Blog VeM

Pensando a proteção social para pessoas com deficiência

Screenshot

(notas da palestra de @Yheda Gaioli no Seminário “Novos tempos, outros olhares na prática socioassistencial das Apaes do Espírito Santo” promovido pela Federação das Apaes do Espírito Santo em maio/2026)

Ao longo da história, as pessoas com deficiência foram frequentemente afastadas da convivência comunitária e tiveram suas possibilidades de participação limitadas por barreiras físicas, culturais e relacionais.

Ainda hoje, muitas decisões sobre suas vidas são tomadas sem sua participação efetiva. Em nome do cuidado, corre-se o risco de reforçar práticas de tutela que restringem a autonomia e o direito à escolha.

Construir proteção social exige justamente o contrário: ampliar oportunidades de participação, fortalecer vínculos, garantir acesso à cidade e reconhecer as pessoas com deficiência como sujeitos de direitos.

Por isso, proteger não significa apenas garantir condições materiais de sobrevivência. Significa também criar condições para que todas as pessoas possam viver com dignidade, participar da vida coletiva e ter sua humanidade reconhecida.

Acolhida, convivência e autonomia como resultados da proteção no SUAS

Muitas vezes, associamos desigualdade apenas à renda. No entanto, ela também está presente na forma como as pessoas são tratadas, nos espaços que podem ocupar e nas oportunidades que têm de participar da vida social.

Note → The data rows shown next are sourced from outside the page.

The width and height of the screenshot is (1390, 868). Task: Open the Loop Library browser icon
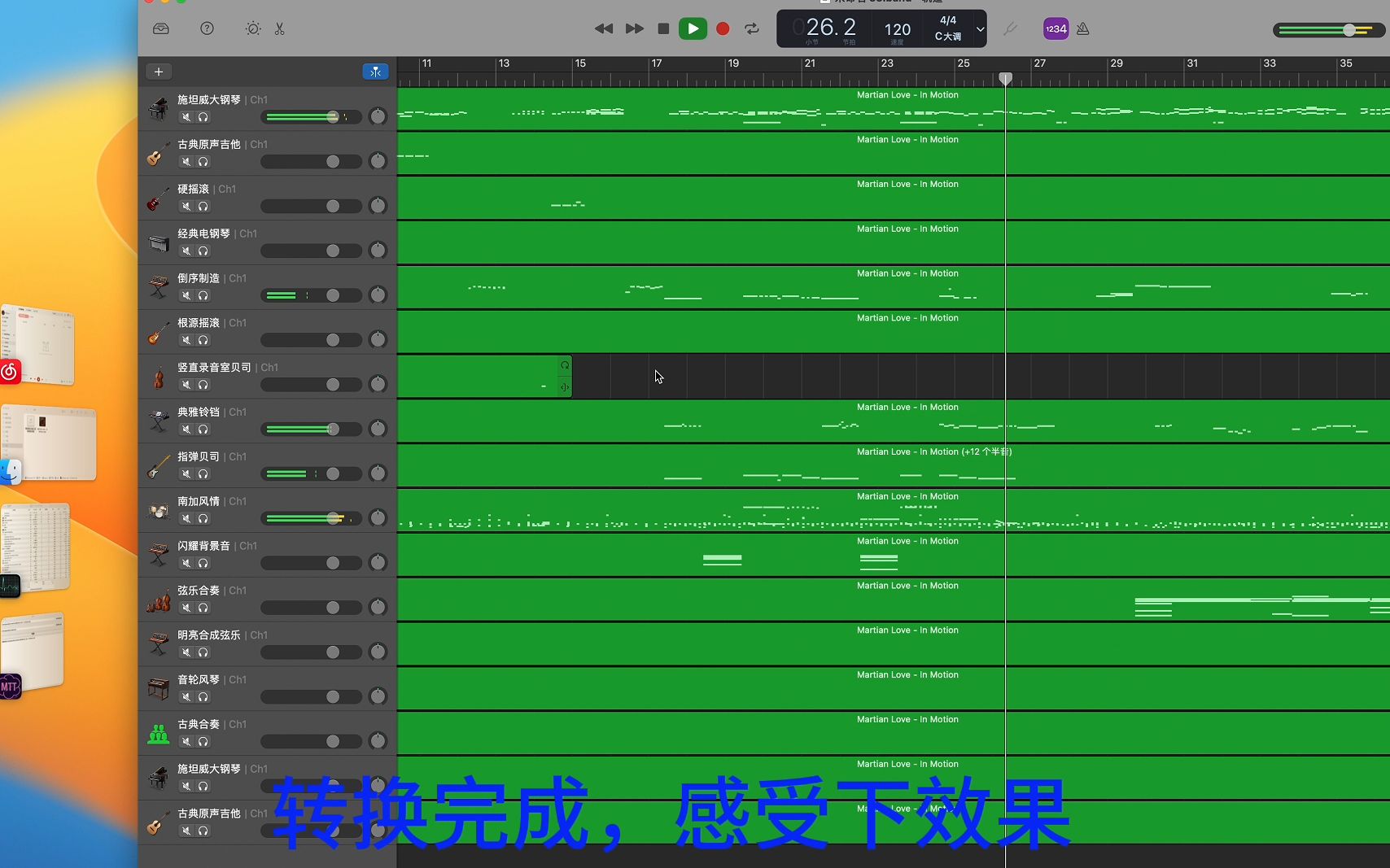[160, 28]
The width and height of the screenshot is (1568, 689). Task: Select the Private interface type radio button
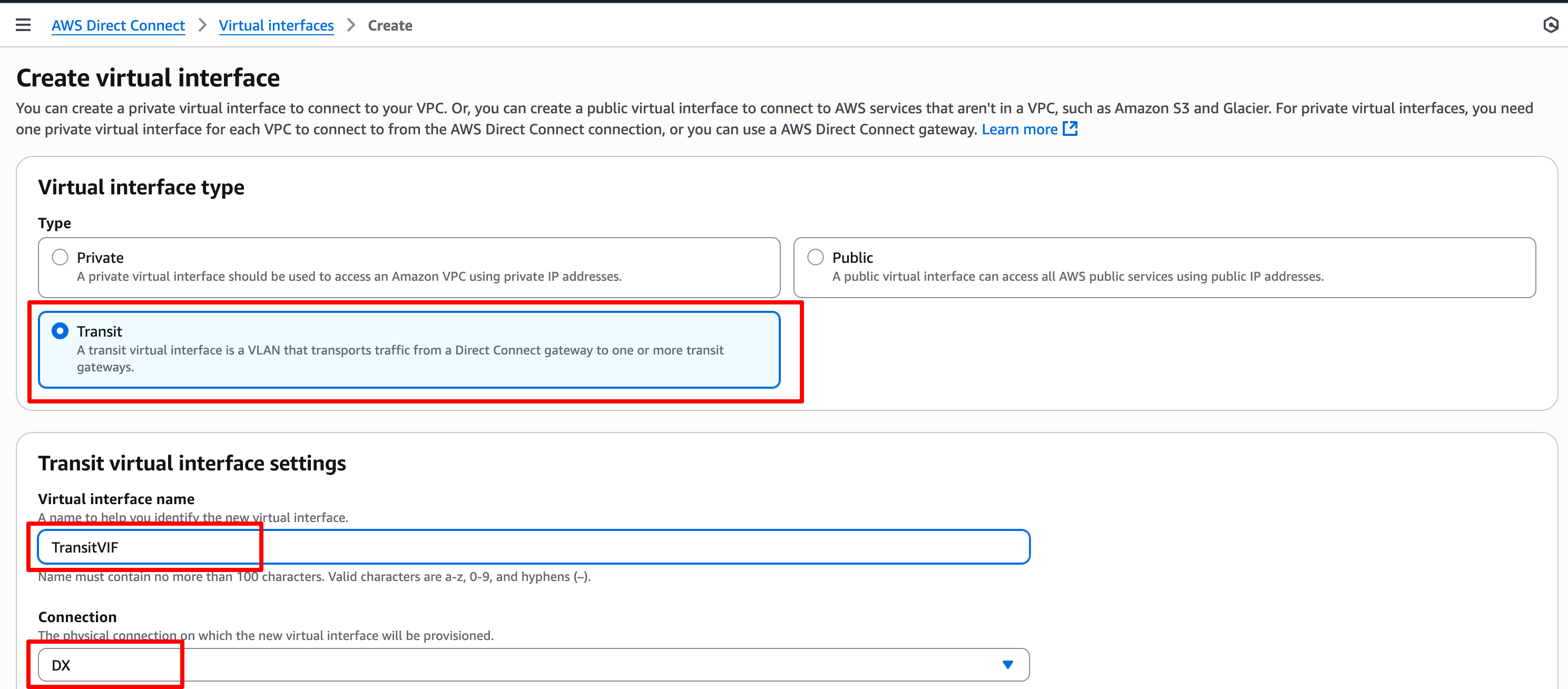click(x=60, y=258)
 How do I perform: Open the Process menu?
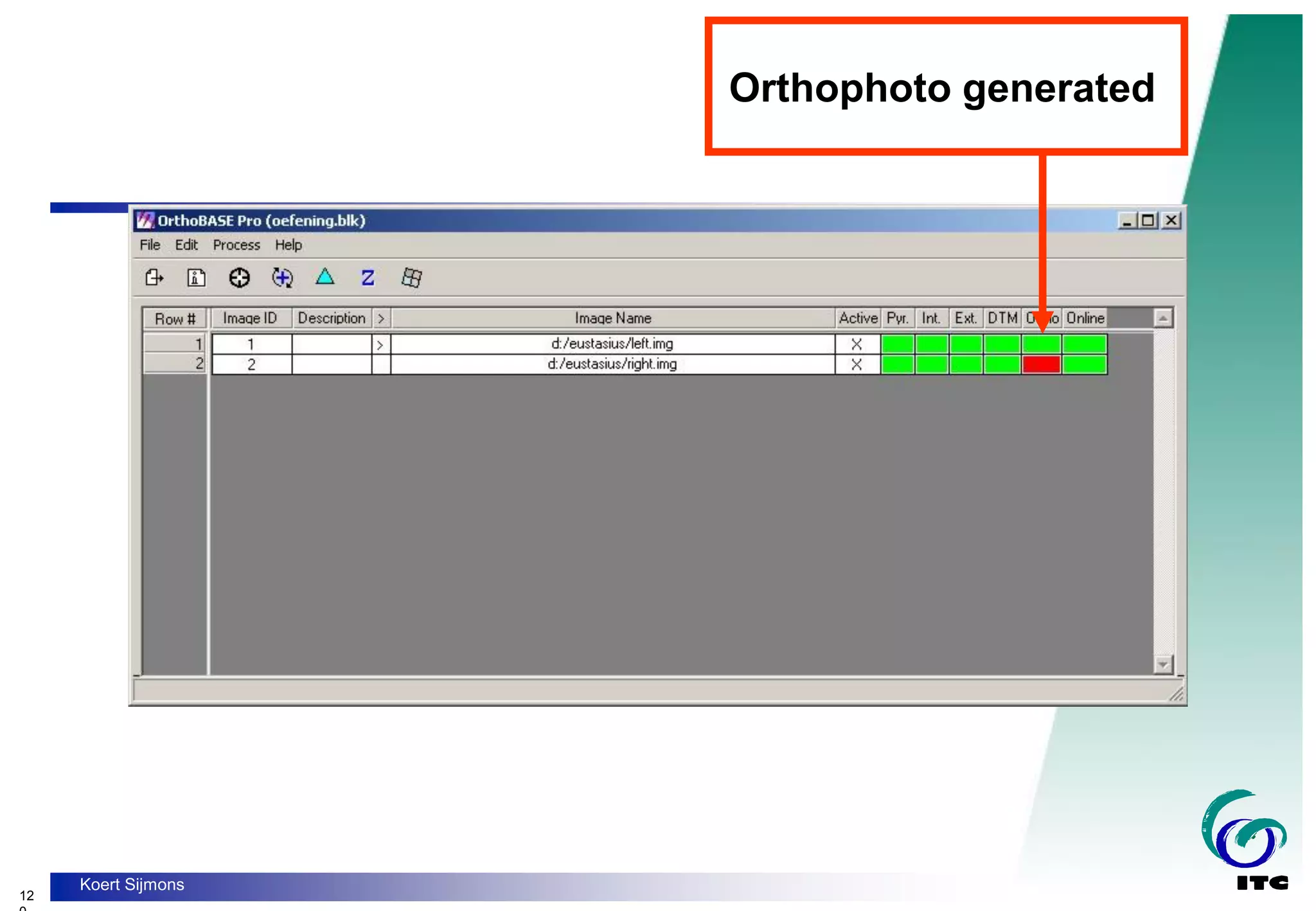click(x=236, y=245)
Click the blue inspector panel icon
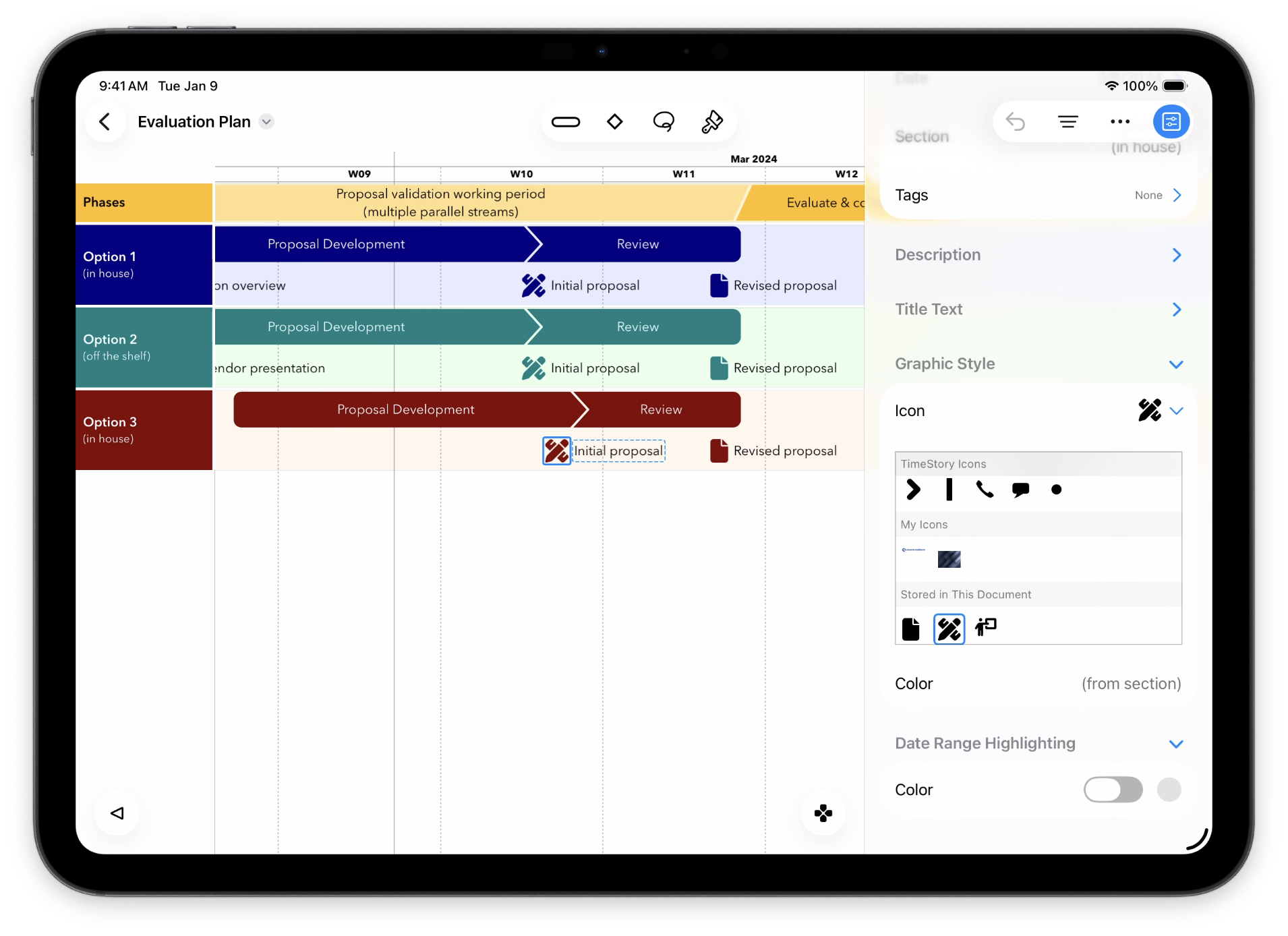 pyautogui.click(x=1171, y=121)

A vivência da desigualdade aparece quando determinados grupos são constantemente desacreditados, silenciados ou afastados dos espaços de decisão. Aparece quando uma pessoa é reduzida à sua deficiência, à sua origem, à cor da sua pele ou ao lugar onde mora. Nesse sentido, a proteção social busca enfrentar as relações que produzem exclusão e sofrimento.No SUAS, a proteção social se organiza a partir de três dimensões fundamentais.

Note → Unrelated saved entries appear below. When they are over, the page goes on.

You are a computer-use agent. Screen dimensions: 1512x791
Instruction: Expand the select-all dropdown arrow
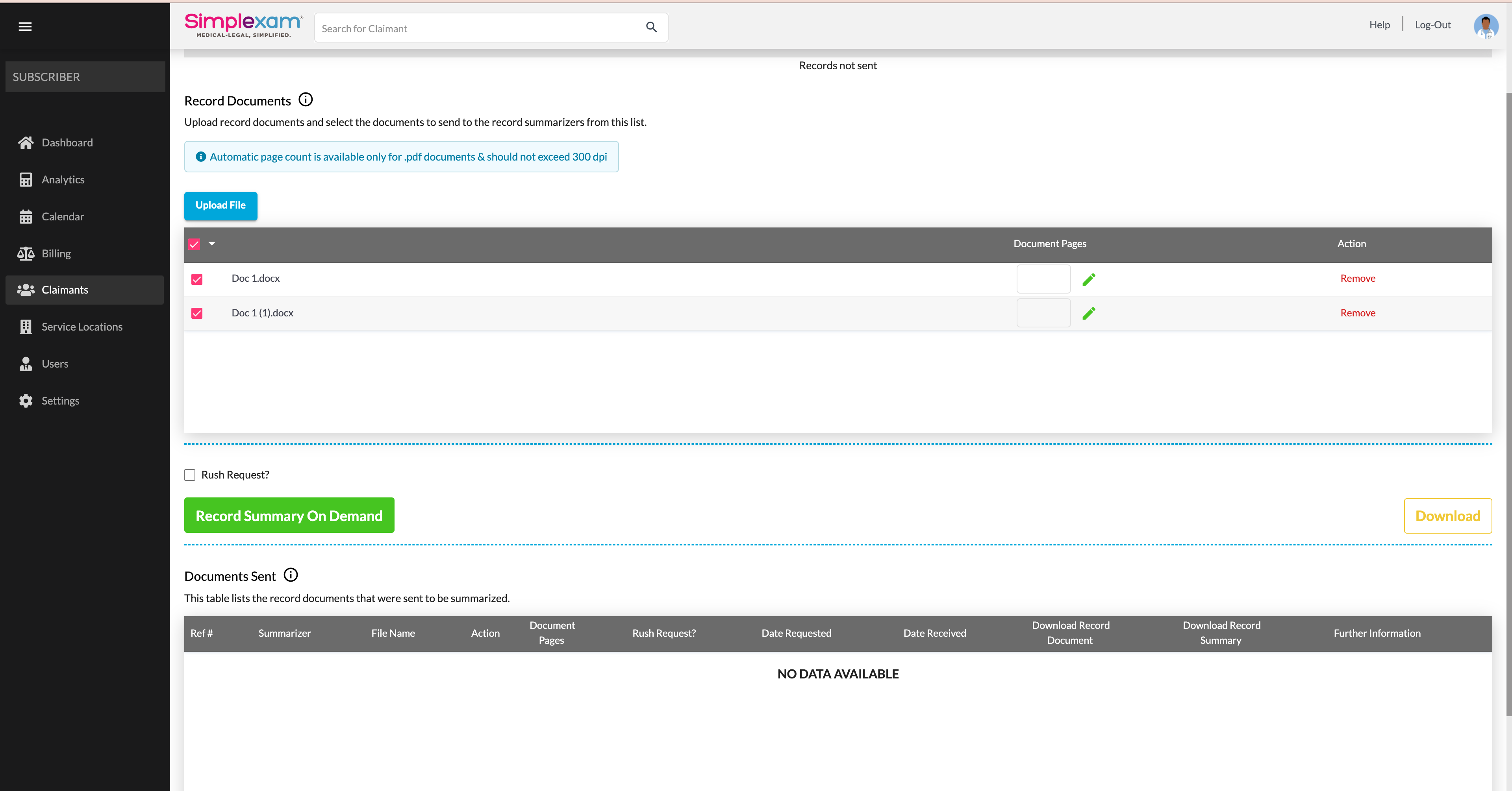[212, 244]
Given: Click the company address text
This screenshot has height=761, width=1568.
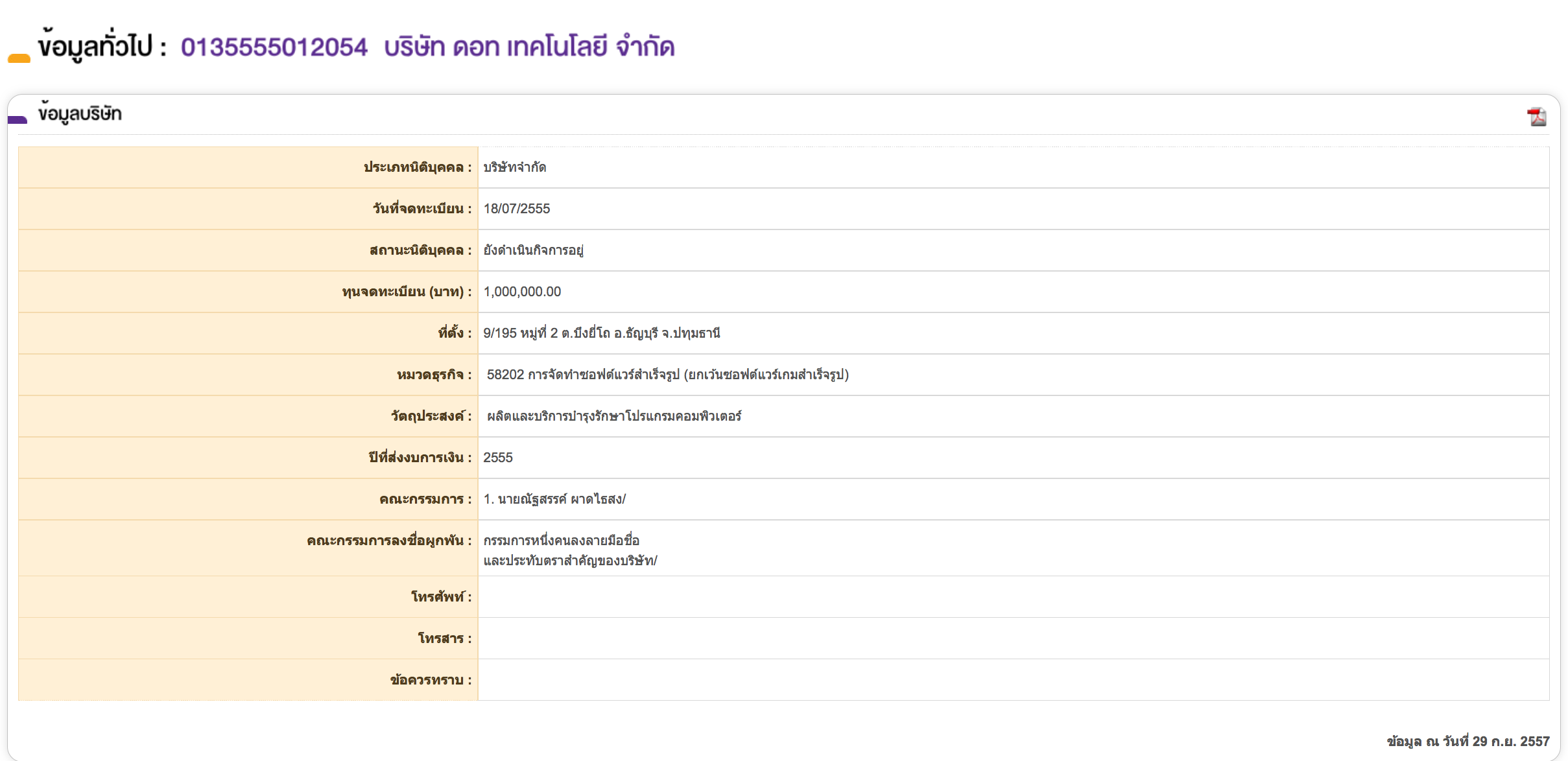Looking at the screenshot, I should tap(601, 333).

A primeira delas é a acolhida. Toda pessoa tem o direito de ser recebida com respeito, sem julgamentos e sem ser responsabilizada individualmente pelas situações que vivencia. Acolher é reconhecer histórias, trajetórias e saberes, criando espaços de escuta e construção conjunta.

A segunda é a convivência. Conviver não significa apenas estar próximo de outras pessoas. Significa construir relações, participar da comunidade, acessar diferentes espaços da cidade e compartilhar experiências com pessoas diversas. Por isso, fortalecer a convivência é enfrentar processos de isolamento e segregação que ainda marcam a trajetória de muitos grupos sociais, especialmente das pessoas com deficiência.

A terceira dimensão é a autonomia. Proteger não é decidir pela vida das pessoas. É criar condições para que elas possam fazer escolhas, expressar seus desejos e participar das decisões que impactam seus cotidianos. A proteção só se concretiza plenamente quando reconhece cada sujeito como protagonista de sua própria história.

Uma responsabilidade coletiva

A produção da proteção social não depende de um único serviço ou de uma única política pública. Ela exige articulação entre assistência social, saúde, educação, cultura, transporte e tantas outras áreas que impactam a vida das pessoas.

Também exige olhar para os territórios, compreender as barreiras existentes e reconhecer que famílias, comunidades e redes de apoio fazem parte dos processos de proteção.

Pensar em novos tempos e outros olhares é assumir que proteger vai muito além do atendimento de necessidades imediatas. É construir condições para que todas as pessoas possam viver, circular, conviver e participar plenamente da sociedade.

Porque proteger não significa retirar alguém da vida coletiva para cuidar dela. Significa garantir que todas as pessoas tenham condições de ocupar seu lugar no mundo com dignidade, autonomia e direitos.

Quando falamos em proteção social, é comum pensar imediatamente em benefícios, auxílios financeiros ou acesso a serviços públicos. Essas ofertas são fundamentais, mas não esgotam o significado da proteção. Afinal, do que as pessoas precisam ser protegidas?

A Assistência Social parte do reconhecimento de que as situações de sofrimento não são individuais. Elas são produzidas por desigualdades que atravessam a vida em sociedade e se manifestam de diferentes formas: na violência, na discriminação, na humilhação cotidiana, no isolamento e na negação de direitos.